In tests: `MEDIA_ROOT=TemporaryDirectory()` ?

Dear group,

we’re developing an application that uses Python’s core I/O functions to access the MEDIA_ROOT directory.

A problem is that during tests, MEDIA_ROOT is the same as defined in settings.py and we would much prefer to point it to a temporary directory, that is, do something like MEDIA_ROOT=TemporaryDirectory().

The straightforward approach that is suggested in this Stack Overflow answer doesn’t work well,
because it relies on the temporary directory being implicitly cleaned up (ResourceWarning: Implicitly cleaning up <TemporaryDirectory '/tmp/…'>).

I’ve also found #23251 (Use a temporary folder to store uploaded files during tests) – Django, but the focus there seemed to have shifted from MEDIA_ROOT to STORAGES.

The best solution I’ve come up with so far is:

from pathlib import Path
from tempfile import TemporaryDirectory

from django.conf import settings
from django.test import TestCase, override_settings


class TempDirTest(TestCase):

    @classmethod
    def setUpClass(cls):
        super().setUpClass()

        # Have both the temporary directory and the settings change
        # covered in a context.
        cls.temp_dir = Path(cls.enterClassContext(TemporaryDirectory()))
        cls.enterClassContext(override_settings(MEDIA_ROOT=cls.temp_dir))

    def test_example(self):
        print(settings.MEDIA_ROOT)
        ...

This seems to work well, but it took quite a bit of digging to arrive at it. There are many articles about the same problem, but they all seem to be either cumbersome (like mine above feels as well) or come with suble problems like in the above S/O answer.

Therefore my questions:

Best regards,
Carsten

I’m afraid I don’t understand the issue with your first suggestion (I don’t know what being implicitly cleaned up means, and why that is good or bad), but I’ve been doing this and it seems to work for my purposes:

import tempfile
from pathlib import Path
from django.test import TestCase, override_settings

@override_settings(MEDIA_ROOT=Path(tempfile.mkdtemp()))
class MyTestCase(TestCase):
    

Hello,

If you use tempfile.mkdtemp() there is no problem, because there is no cleanup. From tempfile — Generate temporary files and directories — Python 3.13.7 documentation :

mkstemp() and mkdtemp() are lower-level functions which require manual cleanup.

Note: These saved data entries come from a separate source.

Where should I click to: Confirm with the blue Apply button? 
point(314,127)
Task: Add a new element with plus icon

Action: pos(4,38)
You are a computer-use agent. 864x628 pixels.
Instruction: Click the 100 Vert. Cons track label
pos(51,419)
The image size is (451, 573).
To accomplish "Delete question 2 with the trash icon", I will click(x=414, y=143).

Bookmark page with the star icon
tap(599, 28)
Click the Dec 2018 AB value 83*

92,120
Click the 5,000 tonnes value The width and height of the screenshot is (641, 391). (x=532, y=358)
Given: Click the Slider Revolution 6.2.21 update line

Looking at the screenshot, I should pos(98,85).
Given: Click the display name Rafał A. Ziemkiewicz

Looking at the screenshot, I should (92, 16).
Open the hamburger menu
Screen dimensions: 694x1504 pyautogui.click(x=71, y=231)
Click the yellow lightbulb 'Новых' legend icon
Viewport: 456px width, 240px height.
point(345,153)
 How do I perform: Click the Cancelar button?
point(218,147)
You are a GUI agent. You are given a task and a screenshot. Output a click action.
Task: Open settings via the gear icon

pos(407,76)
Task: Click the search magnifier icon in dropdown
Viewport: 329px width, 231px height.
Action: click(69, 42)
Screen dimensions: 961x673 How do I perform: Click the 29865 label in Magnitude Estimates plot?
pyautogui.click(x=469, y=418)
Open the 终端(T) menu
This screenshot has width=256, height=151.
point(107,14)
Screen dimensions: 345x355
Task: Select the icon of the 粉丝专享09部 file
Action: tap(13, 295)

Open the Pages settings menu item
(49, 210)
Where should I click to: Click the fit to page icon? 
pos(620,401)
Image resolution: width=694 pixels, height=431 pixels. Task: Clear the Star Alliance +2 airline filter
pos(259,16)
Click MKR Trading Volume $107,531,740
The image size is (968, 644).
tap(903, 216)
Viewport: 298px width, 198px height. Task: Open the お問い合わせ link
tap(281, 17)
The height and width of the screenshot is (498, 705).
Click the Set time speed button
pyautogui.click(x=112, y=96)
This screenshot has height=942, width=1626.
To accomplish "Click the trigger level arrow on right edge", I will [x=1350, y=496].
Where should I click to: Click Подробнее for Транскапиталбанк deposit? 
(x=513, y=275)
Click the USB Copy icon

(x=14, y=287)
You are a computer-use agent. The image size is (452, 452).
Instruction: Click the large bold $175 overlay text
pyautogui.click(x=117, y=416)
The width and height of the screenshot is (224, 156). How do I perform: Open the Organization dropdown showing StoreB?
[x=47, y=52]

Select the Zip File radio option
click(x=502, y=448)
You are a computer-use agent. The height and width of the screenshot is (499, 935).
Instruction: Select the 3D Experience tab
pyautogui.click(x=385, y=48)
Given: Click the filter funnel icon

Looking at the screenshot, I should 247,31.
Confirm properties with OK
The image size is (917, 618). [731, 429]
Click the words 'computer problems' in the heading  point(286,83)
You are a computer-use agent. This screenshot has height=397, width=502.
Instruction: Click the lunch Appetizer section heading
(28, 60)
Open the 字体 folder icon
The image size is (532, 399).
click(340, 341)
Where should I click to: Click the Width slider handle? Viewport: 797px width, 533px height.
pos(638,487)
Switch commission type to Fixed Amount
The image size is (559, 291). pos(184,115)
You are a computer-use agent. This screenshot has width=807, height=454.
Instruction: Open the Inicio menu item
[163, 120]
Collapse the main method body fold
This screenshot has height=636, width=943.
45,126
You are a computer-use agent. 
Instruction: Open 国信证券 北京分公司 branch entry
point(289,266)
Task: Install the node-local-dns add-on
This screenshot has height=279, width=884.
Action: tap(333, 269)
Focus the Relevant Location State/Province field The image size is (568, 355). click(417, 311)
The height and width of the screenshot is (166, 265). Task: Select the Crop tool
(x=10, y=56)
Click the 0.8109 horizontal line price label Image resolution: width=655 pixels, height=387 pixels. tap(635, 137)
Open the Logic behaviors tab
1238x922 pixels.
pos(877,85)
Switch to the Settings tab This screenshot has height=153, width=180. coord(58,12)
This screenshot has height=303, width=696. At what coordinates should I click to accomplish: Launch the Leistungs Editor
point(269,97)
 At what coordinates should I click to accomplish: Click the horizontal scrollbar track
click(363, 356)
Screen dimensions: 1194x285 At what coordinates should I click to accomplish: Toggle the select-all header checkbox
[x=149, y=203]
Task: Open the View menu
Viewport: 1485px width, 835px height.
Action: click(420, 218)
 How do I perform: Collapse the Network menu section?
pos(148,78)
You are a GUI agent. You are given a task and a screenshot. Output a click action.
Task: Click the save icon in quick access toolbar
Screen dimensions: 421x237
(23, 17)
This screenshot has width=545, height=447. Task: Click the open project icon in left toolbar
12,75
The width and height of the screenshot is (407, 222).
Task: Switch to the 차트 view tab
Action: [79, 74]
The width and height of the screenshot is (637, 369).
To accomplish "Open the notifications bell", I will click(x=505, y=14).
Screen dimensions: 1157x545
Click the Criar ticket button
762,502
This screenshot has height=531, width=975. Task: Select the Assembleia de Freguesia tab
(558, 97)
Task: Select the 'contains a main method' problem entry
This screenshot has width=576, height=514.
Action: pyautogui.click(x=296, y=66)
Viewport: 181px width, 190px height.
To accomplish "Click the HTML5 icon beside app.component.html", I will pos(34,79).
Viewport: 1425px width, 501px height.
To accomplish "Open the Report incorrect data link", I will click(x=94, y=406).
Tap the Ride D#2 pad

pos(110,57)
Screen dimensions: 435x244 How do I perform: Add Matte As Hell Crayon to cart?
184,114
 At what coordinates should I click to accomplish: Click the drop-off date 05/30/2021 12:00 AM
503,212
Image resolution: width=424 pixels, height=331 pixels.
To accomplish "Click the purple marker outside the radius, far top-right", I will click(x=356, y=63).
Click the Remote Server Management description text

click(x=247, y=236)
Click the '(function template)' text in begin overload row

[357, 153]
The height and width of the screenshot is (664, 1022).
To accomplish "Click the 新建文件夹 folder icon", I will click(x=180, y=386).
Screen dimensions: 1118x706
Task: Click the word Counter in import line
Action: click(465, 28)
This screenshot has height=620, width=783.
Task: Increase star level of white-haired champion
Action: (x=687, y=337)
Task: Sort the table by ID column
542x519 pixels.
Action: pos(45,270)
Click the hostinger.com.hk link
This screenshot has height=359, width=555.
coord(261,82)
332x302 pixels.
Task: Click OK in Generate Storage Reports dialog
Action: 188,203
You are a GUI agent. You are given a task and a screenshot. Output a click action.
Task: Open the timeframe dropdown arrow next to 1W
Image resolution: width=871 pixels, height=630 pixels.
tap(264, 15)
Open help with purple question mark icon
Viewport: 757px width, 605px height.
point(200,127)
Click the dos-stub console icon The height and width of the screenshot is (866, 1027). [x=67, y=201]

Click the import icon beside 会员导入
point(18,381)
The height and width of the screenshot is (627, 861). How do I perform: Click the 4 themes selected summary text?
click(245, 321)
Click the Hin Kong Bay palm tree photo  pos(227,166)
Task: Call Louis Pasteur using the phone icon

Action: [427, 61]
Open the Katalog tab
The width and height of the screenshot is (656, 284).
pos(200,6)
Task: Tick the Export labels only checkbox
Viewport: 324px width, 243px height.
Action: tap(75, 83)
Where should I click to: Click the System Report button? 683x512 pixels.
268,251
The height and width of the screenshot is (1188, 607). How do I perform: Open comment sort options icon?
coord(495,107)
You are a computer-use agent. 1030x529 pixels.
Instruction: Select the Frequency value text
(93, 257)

If you change the code to have the temporary directory cleaned up automatically:

import tempfile
from pathlib import Path
from django.test import TestCase, override_settings

@override_settings(MEDIA_ROOT=Path(tempfile.TemporaryDirectory().name))
class MyTestCase(TestCase):
    ...

and run the tests with warnings enabled (python -Wa manage.py test …):

.../python3.12/tempfile.py:940: ResourceWarning: Implicitly cleaning up <TemporaryDirectory '/tmp/testorb0vojs'>
  _warnings.warn(warn_message, ResourceWarning)
Found 7 test(s).
…
OK

But I agree that on systems where /tmp/ is cleaned automatically anyways, using mkdtemp() is an appealing option.